Segment Open

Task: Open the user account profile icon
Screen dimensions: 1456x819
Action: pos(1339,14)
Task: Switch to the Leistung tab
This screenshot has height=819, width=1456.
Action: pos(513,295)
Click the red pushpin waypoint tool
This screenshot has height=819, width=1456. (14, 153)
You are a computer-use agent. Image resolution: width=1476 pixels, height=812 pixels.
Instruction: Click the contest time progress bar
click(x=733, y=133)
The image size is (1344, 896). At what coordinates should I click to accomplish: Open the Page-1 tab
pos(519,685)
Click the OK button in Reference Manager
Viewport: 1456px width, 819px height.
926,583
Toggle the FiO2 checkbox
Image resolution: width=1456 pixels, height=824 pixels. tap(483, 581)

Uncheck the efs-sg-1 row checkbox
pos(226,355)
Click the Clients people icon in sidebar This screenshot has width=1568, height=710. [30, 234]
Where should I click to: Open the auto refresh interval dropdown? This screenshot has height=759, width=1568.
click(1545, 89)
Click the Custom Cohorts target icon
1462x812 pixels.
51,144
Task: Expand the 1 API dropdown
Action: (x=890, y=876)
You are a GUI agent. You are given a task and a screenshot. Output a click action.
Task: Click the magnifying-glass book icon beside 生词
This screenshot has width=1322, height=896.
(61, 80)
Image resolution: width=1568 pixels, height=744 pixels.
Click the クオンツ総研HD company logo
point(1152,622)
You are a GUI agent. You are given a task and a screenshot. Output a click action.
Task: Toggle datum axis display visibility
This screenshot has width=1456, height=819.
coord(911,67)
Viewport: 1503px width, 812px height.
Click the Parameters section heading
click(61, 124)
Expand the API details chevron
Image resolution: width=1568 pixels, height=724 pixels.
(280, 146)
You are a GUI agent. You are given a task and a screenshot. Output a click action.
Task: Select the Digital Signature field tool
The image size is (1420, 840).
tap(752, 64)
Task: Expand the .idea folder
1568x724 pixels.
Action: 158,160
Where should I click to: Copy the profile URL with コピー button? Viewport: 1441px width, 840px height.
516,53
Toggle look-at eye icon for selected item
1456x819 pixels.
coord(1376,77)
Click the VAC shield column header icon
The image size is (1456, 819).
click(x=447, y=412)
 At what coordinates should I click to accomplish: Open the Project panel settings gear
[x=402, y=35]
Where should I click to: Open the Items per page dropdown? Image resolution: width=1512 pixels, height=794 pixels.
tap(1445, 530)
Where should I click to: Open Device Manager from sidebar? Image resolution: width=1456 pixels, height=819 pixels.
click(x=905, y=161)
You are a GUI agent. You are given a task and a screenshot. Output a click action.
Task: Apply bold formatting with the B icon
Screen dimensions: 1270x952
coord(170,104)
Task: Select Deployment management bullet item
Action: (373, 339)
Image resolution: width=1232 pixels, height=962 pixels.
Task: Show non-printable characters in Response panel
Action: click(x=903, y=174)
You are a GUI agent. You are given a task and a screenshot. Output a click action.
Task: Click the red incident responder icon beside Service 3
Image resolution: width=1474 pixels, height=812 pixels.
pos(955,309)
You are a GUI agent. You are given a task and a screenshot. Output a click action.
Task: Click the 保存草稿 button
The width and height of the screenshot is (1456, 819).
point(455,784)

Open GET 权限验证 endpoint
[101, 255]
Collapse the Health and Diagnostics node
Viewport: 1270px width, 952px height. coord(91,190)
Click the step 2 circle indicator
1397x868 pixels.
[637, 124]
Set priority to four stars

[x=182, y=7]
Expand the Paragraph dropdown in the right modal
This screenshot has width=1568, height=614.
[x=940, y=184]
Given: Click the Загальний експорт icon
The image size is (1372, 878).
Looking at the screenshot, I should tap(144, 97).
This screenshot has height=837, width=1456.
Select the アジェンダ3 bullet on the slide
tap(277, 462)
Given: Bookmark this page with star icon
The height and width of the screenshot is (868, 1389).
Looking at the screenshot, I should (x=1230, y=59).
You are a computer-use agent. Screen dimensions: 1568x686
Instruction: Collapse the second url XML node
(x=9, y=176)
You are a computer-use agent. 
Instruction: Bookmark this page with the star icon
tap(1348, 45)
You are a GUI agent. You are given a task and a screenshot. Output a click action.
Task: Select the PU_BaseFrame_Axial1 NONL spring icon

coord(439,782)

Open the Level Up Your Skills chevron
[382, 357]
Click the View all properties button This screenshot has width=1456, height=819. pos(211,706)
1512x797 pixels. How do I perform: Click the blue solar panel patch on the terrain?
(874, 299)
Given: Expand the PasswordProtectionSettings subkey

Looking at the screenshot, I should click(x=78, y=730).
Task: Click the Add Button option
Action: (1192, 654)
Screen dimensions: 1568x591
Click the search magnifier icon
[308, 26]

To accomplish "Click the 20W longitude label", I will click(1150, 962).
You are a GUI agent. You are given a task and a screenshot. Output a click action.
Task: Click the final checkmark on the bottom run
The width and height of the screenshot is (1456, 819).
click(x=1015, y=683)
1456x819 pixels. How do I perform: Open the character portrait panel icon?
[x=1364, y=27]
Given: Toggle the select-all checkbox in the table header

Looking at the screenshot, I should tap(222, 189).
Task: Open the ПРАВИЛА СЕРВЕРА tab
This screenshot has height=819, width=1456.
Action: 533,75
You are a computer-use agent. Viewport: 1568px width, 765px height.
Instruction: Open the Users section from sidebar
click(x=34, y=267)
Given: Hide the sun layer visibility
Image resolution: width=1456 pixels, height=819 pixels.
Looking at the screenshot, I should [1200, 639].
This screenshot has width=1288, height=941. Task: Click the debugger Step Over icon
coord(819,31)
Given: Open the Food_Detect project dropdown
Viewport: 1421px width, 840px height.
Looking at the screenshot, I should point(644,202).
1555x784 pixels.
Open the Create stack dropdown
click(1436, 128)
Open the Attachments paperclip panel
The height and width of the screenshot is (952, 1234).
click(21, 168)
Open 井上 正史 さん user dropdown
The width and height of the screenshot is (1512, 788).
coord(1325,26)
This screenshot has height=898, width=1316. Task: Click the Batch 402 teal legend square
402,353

Segment Closed

## Problem to solve
An identical copy of the entries above is the expected result.

## Written response
Task: Open the user account profile icon
Screen dimensions: 1456x819
Action: pos(1339,14)
Task: Switch to the Leistung tab
This screenshot has height=819, width=1456.
Action: pos(513,295)
Click the red pushpin waypoint tool
This screenshot has height=819, width=1456. (14, 153)
You are a computer-use agent. Image resolution: width=1476 pixels, height=812 pixels.
Instruction: Click the contest time progress bar
click(x=733, y=133)
The image size is (1344, 896). At what coordinates should I click to accomplish: Open the Page-1 tab
pos(519,685)
Click the OK button in Reference Manager
Viewport: 1456px width, 819px height.
926,583
Toggle the FiO2 checkbox
Image resolution: width=1456 pixels, height=824 pixels. tap(483, 581)

Uncheck the efs-sg-1 row checkbox
pos(226,355)
Click the Clients people icon in sidebar This screenshot has width=1568, height=710. [30, 234]
Where should I click to: Open the auto refresh interval dropdown? This screenshot has height=759, width=1568.
click(1545, 89)
Click the Custom Cohorts target icon
1462x812 pixels.
51,144
Task: Expand the 1 API dropdown
Action: (x=890, y=876)
You are a GUI agent. You are given a task and a screenshot. Output a click action.
Task: Click the magnifying-glass book icon beside 生词
This screenshot has width=1322, height=896.
(61, 80)
Image resolution: width=1568 pixels, height=744 pixels.
Click the クオンツ総研HD company logo
point(1152,622)
You are a GUI agent. You are given a task and a screenshot. Output a click action.
Task: Toggle datum axis display visibility
This screenshot has width=1456, height=819.
coord(911,67)
Viewport: 1503px width, 812px height.
Click the Parameters section heading
click(61, 124)
Expand the API details chevron
Image resolution: width=1568 pixels, height=724 pixels.
(280, 146)
You are a GUI agent. You are given a task and a screenshot. Output a click action.
Task: Select the Digital Signature field tool
The image size is (1420, 840).
tap(752, 64)
Task: Expand the .idea folder
1568x724 pixels.
Action: 158,160
Where should I click to: Copy the profile URL with コピー button? Viewport: 1441px width, 840px height.
516,53
Toggle look-at eye icon for selected item
1456x819 pixels.
coord(1376,77)
Click the VAC shield column header icon
The image size is (1456, 819).
click(x=447, y=412)
 At what coordinates should I click to accomplish: Open the Project panel settings gear
[x=402, y=35]
Where should I click to: Open the Items per page dropdown? Image resolution: width=1512 pixels, height=794 pixels.
tap(1445, 530)
Where should I click to: Open Device Manager from sidebar? Image resolution: width=1456 pixels, height=819 pixels.
click(x=905, y=161)
You are a GUI agent. You are given a task and a screenshot. Output a click action.
Task: Apply bold formatting with the B icon
Screen dimensions: 1270x952
coord(170,104)
Task: Select Deployment management bullet item
Action: (373, 339)
Image resolution: width=1232 pixels, height=962 pixels.
Task: Show non-printable characters in Response panel
Action: click(x=903, y=174)
You are a GUI agent. You are given a task and a screenshot. Output a click action.
Task: Click the red incident responder icon beside Service 3
Image resolution: width=1474 pixels, height=812 pixels.
pos(955,309)
You are a GUI agent. You are given a task and a screenshot. Output a click action.
Task: Click the 保存草稿 button
The width and height of the screenshot is (1456, 819).
point(455,784)

Open GET 权限验证 endpoint
[101, 255]
Collapse the Health and Diagnostics node
Viewport: 1270px width, 952px height. coord(91,190)
Click the step 2 circle indicator
1397x868 pixels.
[637, 124]
Set priority to four stars

[x=182, y=7]
Expand the Paragraph dropdown in the right modal
This screenshot has width=1568, height=614.
[x=940, y=184]
Given: Click the Загальний експорт icon
The image size is (1372, 878).
Looking at the screenshot, I should tap(144, 97).
This screenshot has height=837, width=1456.
Select the アジェンダ3 bullet on the slide
tap(277, 462)
Given: Bookmark this page with star icon
The height and width of the screenshot is (868, 1389).
Looking at the screenshot, I should (x=1230, y=59).
You are a computer-use agent. Screen dimensions: 1568x686
Instruction: Collapse the second url XML node
(x=9, y=176)
You are a computer-use agent. 
Instruction: Bookmark this page with the star icon
tap(1348, 45)
You are a GUI agent. You are given a task and a screenshot. Output a click action.
Task: Select the PU_BaseFrame_Axial1 NONL spring icon

coord(439,782)

Open the Level Up Your Skills chevron
[382, 357]
Click the View all properties button This screenshot has width=1456, height=819. pos(211,706)
1512x797 pixels. How do I perform: Click the blue solar panel patch on the terrain?
(874, 299)
Given: Expand the PasswordProtectionSettings subkey

Looking at the screenshot, I should click(x=78, y=730).
Task: Click the Add Button option
Action: (1192, 654)
Screen dimensions: 1568x591
Click the search magnifier icon
[308, 26]

To accomplish "Click the 20W longitude label", I will click(1150, 962).
You are a GUI agent. You are given a task and a screenshot. Output a click action.
Task: Click the final checkmark on the bottom run
The width and height of the screenshot is (1456, 819).
click(x=1015, y=683)
1456x819 pixels. How do I perform: Open the character portrait panel icon?
[x=1364, y=27]
Given: Toggle the select-all checkbox in the table header

Looking at the screenshot, I should tap(222, 189).
Task: Open the ПРАВИЛА СЕРВЕРА tab
This screenshot has height=819, width=1456.
Action: 533,75
You are a computer-use agent. Viewport: 1568px width, 765px height.
Instruction: Open the Users section from sidebar
click(x=34, y=267)
Given: Hide the sun layer visibility
Image resolution: width=1456 pixels, height=819 pixels.
Looking at the screenshot, I should [1200, 639].
This screenshot has width=1288, height=941. Task: Click the debugger Step Over icon
coord(819,31)
Given: Open the Food_Detect project dropdown
Viewport: 1421px width, 840px height.
Looking at the screenshot, I should point(644,202).
1555x784 pixels.
Open the Create stack dropdown
click(1436, 128)
Open the Attachments paperclip panel
The height and width of the screenshot is (952, 1234).
click(21, 168)
Open 井上 正史 さん user dropdown
The width and height of the screenshot is (1512, 788).
coord(1325,26)
This screenshot has height=898, width=1316. Task: Click the Batch 402 teal legend square
402,353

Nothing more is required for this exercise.